Single by Rick Springfield

from the album Beginnings
- B-side: "Why?"
- Released: May 1972
- Genre: Bubblegum pop
- Length: 2:42
- Label: Capitol
- Songwriter: Rick Springfield
- Producer: Robie Porter

Rick Springfield singles chronology
|  | "Speak to the Sky" (1972) | "What Would the Children Think" (1972) |

= Speak to the Sky =

"Speak to the Sky" is the debut single by Rick Springfield. It reached No. 6 in Australia, No. 8 on the Canadian adult contemporary chart, No. 10 on the Canadian pop chart, No. 14 on the U.S. pop chart, and No. 16 on the U.S. Adult Contemporary chart in 1972. It was featured on his 1972 album Beginnings.

The song was arranged by Del Newman and produced by Robie Porter.

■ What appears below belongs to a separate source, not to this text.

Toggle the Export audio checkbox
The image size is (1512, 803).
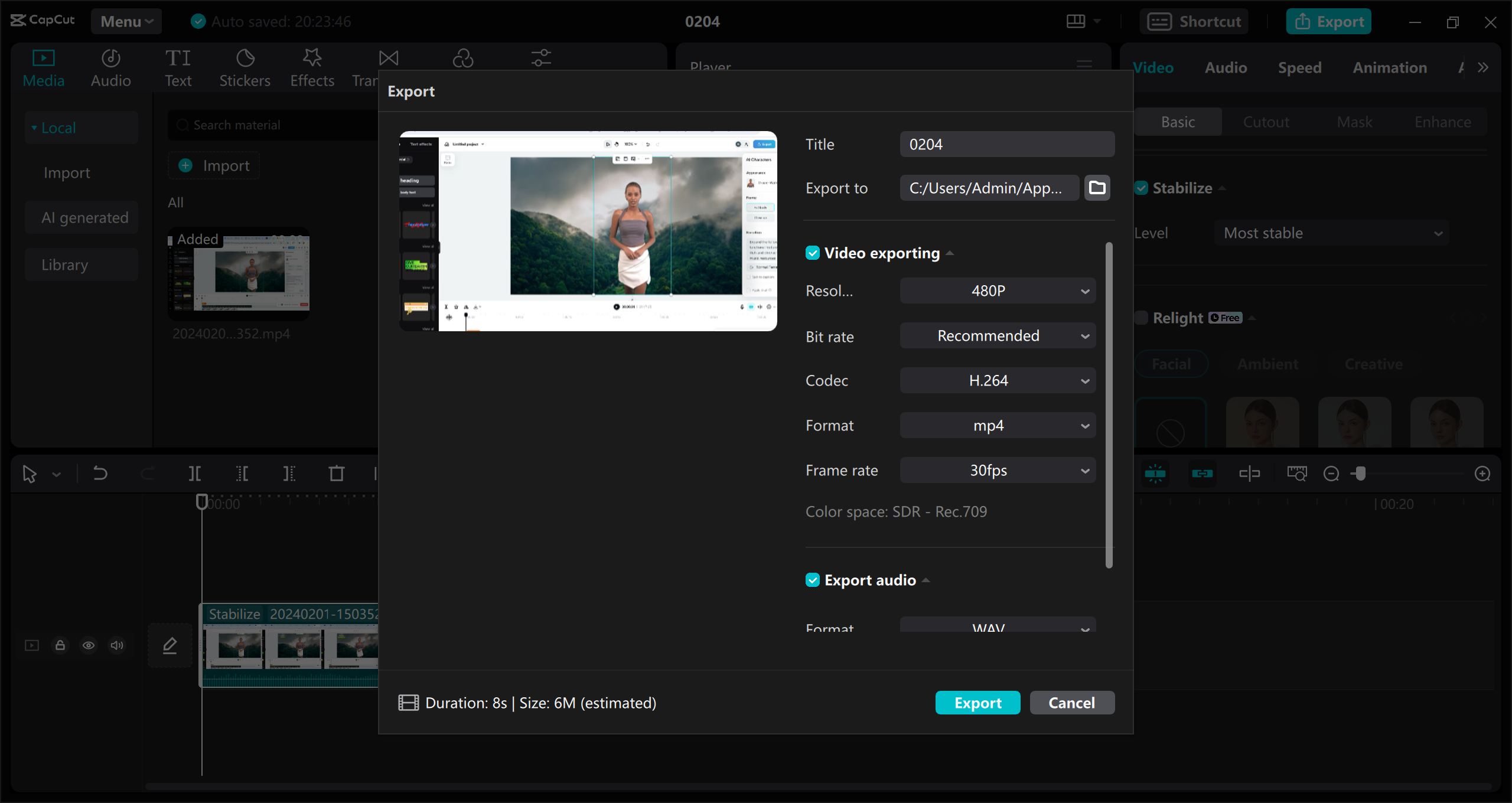point(812,580)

The song ranked No. 96 on Billboard magazine's Top 100 singles of 1972.

==Other versions==
- Lonnie Donegan released a version of the song as a single in 1972 in the UK, but it did not chart.
- Judith Durham and the Seekers released a version of the song on their 1997 album Future Road.
- Durham released an a cappella version of the song on her 2009 album Up Close and Personal.